Re: Beachball on Lengthy Task
Re: Beachball on Lengthy Task
- Subject: Re: Beachball on Lengthy Task
- From: Andrew Farmer <email@hidden>
- Date: Sun, 5 Apr 2009 14:59:42 -0700
On 05 Apr 09, at 08:17, Michael Ash wrote:
On Sun, Apr 5, 2009 at 9:33 AM, Kirk Kerekes <email@hidden> wrote:
Along with threads and various asynchronous techniques already
mentioned,
you should also consider creating a separate UI-less "foundation
tool" to
perform your lengthy task, controlled with NSTask in your main app.
This
yields all of the benefits of a thread, with none of the threading
pitfalls.
Getting real-time feedback (for a progress indicator, for example)
from the
task is more complex than with a thread, and getting result data
back is
slightly more involved, but the absolute freedom from threading
issues is
often worth it.
Several of Apple's utility apps are constructed as a UI shell that
invokes
one or more tools.
I recommend avoiding this if possible.
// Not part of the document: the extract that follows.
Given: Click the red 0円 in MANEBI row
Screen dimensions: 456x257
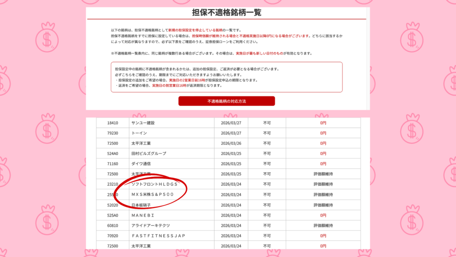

Processes are a somewhat scarce
resource on OS X (only 266 per user by default, looks like) and you
don't want to be using up more than you have to. It's unfortunate
because it can make things easier as you say.
It's also not particularly effective if your lengthy task involves any
significant processing of data that's been created within your
application. Most of Apple's utility apps that use helper tools (Disk
Utility, Network Utility, et al) don't need to pass anything beyond a
few parameters to their helper tools; if your application does,
though, trying to split out functionality to a separate executable may
make things worse rather than better.